Soups & Simplicity: Tending broths, sharing lives
Gem Squash and Saffron Soup with Parmesan. (Photo: Louis Pieterse)

The soup in the pot on the fire in the night. The broth is to the palate what the flickering flame is to the naked eye. It soothes and entrances you; it conspires to inflame the senses, fire your memories; it ignites the poet, gets the stories rolling off the tongue, satiates the soul. You sup; you breathe. You live.

Soup-making is an ancient art, and over time we have simplified the craft. Archaeologists who unearth pots from forgotten civilisations and send them off for forensic investigation will tell us that the residues of vegetables, roots and spices can still be identified, evidence of families and friends from distant times gathering around the pot on the outdoor flame, reaching in and savouring the life-affirming wonder of the richly-flavoured broth.

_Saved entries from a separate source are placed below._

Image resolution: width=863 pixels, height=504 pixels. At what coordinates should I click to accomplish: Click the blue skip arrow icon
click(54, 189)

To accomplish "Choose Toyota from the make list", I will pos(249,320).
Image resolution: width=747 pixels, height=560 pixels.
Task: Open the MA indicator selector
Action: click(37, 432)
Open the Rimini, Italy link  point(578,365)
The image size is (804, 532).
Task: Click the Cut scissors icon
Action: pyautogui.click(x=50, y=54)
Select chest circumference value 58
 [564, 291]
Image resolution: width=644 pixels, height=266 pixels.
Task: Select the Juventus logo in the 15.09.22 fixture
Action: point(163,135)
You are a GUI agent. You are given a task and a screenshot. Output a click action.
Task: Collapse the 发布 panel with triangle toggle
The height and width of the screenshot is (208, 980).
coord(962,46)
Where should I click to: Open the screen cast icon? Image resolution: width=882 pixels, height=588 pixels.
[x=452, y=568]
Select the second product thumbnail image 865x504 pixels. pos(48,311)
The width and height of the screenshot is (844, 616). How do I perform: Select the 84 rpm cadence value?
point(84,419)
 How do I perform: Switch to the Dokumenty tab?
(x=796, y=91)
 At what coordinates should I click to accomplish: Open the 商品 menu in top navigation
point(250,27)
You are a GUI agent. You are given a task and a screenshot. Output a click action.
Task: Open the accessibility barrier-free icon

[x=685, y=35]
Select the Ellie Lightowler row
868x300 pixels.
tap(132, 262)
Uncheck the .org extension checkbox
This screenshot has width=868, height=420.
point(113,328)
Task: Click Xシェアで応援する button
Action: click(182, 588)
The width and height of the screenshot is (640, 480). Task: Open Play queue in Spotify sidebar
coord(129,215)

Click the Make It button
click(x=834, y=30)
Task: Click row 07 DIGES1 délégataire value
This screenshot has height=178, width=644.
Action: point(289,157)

The converse? Slim packets on a shelf. Brands with photos of steaming broths; tomato, mushroom, onion, chicken, beef – if that’s what you think of when you think “soup”, you’re as far away from the real thing as cheap brandy is from Cognac or faux-brand whisky is from Single Malt. The soup in a can is hardly any better. As for instant soups, the ones that only need boiling water stirred into the powder in the mug, let’s not be too precious about it – most of us have been there, on a dire budget, and you can feed a family for next to nothing with a few packets of instant soup and a cheap loaf of government bread.

But. Even a soup made from scratch, using real vegetables or, for that matter, meat, can be done on a tight budget, if you add a hunk of the cheapest bone-in pork or the end-of-fridge beef cuts you can find to the pea or bean soup. If that beef is fatty, even better. Soup loves fat, and is best enriched with a knob of butter just before serving.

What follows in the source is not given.